Jamie M. Gregory Receives IFRT Oboler Memorial Award

For Immediate Release
Mon, 03/14/2022


Kristin Pekoll

Staff Liaison

Intellectual Freedom Round Table

American Library Association



The American Library Association's Eli M. Oboler Memorial Award is presented each year for an excellent work in the area of intellectual freedom.

The 2022 award cycle marked a change for the Oboler Award. Starting this year, articles and books will be considered in alternating years. This change reflects the different scope of work and content that is required for varying publication types. This year, only article submissions were considered. Works to be considered for the award could be single articles (including review pieces), a series of thematically connected articles, or a similar work published on the local, state or national level in English or English translation. Next year, the awards committee will consider to books. Books published in 2021 and 2022 will be considered for the 2023 award. Submissions for either type of work may be submitted at any time and will be considered during the next appropriate cycle. 

This year's winner is Jamie M. Gregory. Ms. Gregory is National Board Certified Teacher in Library Media working as the Upper School Librarian and journalism/newspaper teacher at Christ Church Episcopal School in Greenville, SC. She writes blog posts for the American Library Association's Office for Intellectual Freedom's Intellectual Freedom Blog.

"With many outstanding articles or groups of articles having been submitted, choosing a winner was difficult," said Michael Blackwell, Chair of the Oboler Award Committee. "Not only the number of challenges but the organization with which those challenges have been brought make 2022 perhaps the most disturbing year for Intellectual Freedom advocates in living memory. Attacks on reading at, and sometimes by, school boards, local and state legislatures, and even by federal legislators, especially on works for by and about People of Color and LGBTQ+ individuals, often with disinformation and outright hate, foreshadow a new era of repression that must be fought if we are to provide safe and culturally responsive spaces. Ms. Gregory's writing takes us to the frontline of these challenges, pointing out the specific threats, interviewing leaders and especially young people being threatened by efforts to suppress their rights, revealing the injustice. She offers inspiring thoughts on why we must resist and practical advice on how we may yet prevail. Hers is an important chronicle of our time."

Said Ms. Gregory upon receiving the news "I am incredibly honored to receive this recognition from the Intellectual Freedom Round Table. Numerous state legislatures and local school boards are twisting the meanings of intellectual freedom and free inquiry, and I feel honored to be given space by the Office for Intellectual Freedom to explore these issues and make information available to those who dedicate themselves to ensuring the continuation and enforcement of students’ access to information and free exchange of ideas. The goal is that by ensuring these rights, students will learn how and be motivated to contribute to our national conversation themselves as active, informed citizens."

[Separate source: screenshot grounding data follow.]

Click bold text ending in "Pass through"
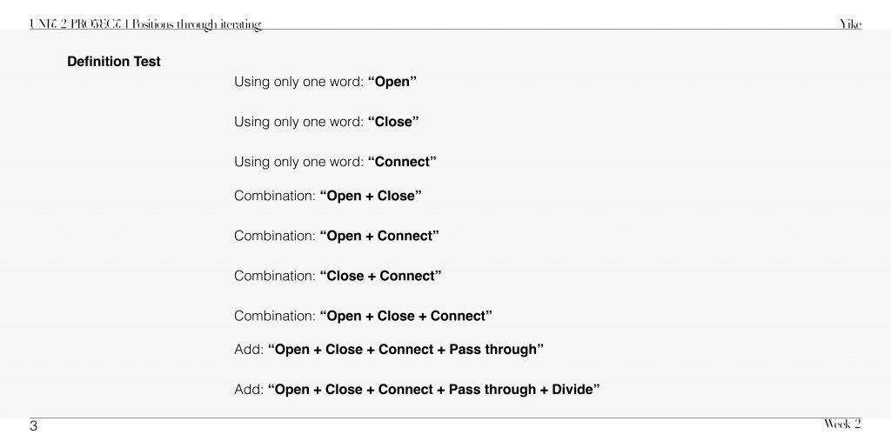 click(x=405, y=349)
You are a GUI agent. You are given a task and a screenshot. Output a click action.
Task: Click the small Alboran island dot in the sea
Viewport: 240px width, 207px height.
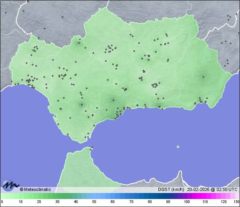coord(178,147)
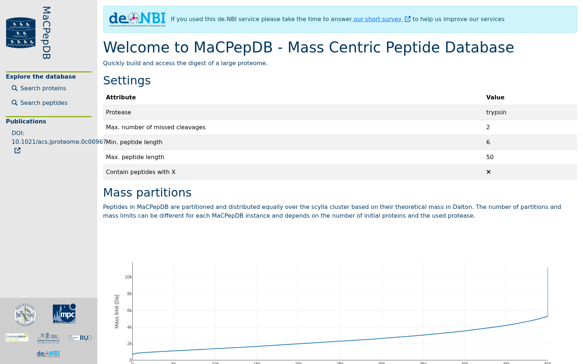Open the 'our short survey' link

tap(377, 19)
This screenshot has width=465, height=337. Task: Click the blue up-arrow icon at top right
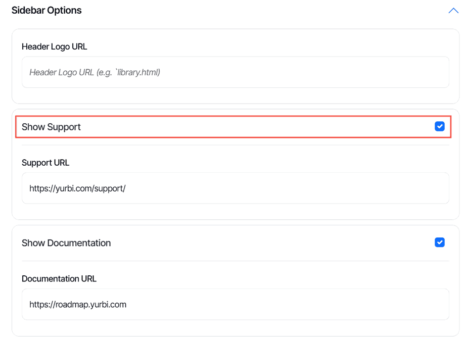[x=453, y=11]
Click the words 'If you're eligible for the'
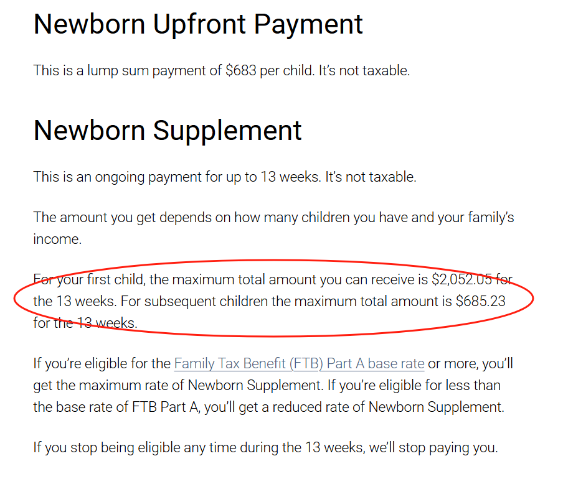The height and width of the screenshot is (479, 563). [x=102, y=363]
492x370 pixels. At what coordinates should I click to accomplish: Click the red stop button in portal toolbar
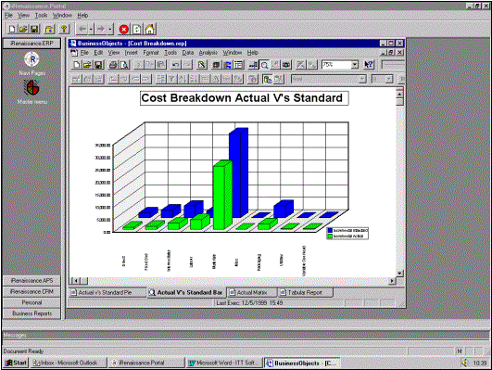coord(124,30)
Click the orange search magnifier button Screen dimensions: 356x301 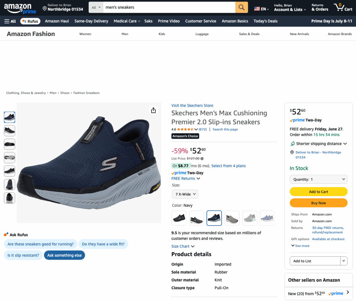click(242, 7)
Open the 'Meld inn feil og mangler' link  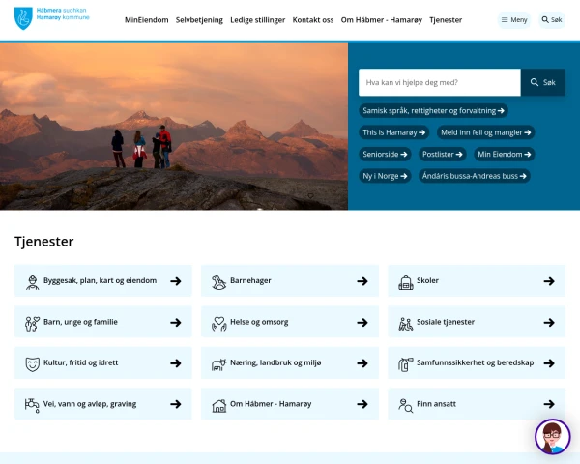coord(485,132)
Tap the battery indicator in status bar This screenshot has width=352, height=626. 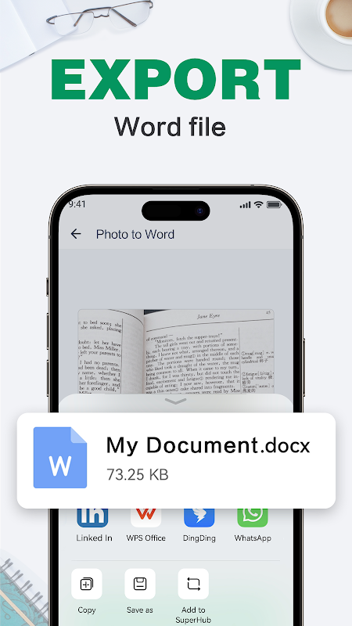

Ms. Gregory's work may be found at Intellectual Freedom Blog. She will receive her award, including a $500 stipend, at the 2022 ALA Annual Conference in Washington D.C.

Members of the Eli M. Oboler Memorial Award Committee are: Chair Michael Blackwell, St. Mary's County Library; Molly Dettmann, Norman Public Schools; Eldon (Ray) James; Michael Kirby, Kingsborough Community College; Carole Nowicke, Ivy Tech Community College; and Amanda Vazquez, Dubuque County Library District.

The Intellectual Freedom Round Table (IFRT) provides a forum for the discussion of activities, programs and problems in intellectual freedom of libraries and librarians; serves as a channel of communications on intellectual freedom matters; promotes a greater opportunity for involvement among the members of the ALA in defense of intellectual freedom; promotes a greater feeling of responsibility in the implementation of ALA policies on intellectual freedom.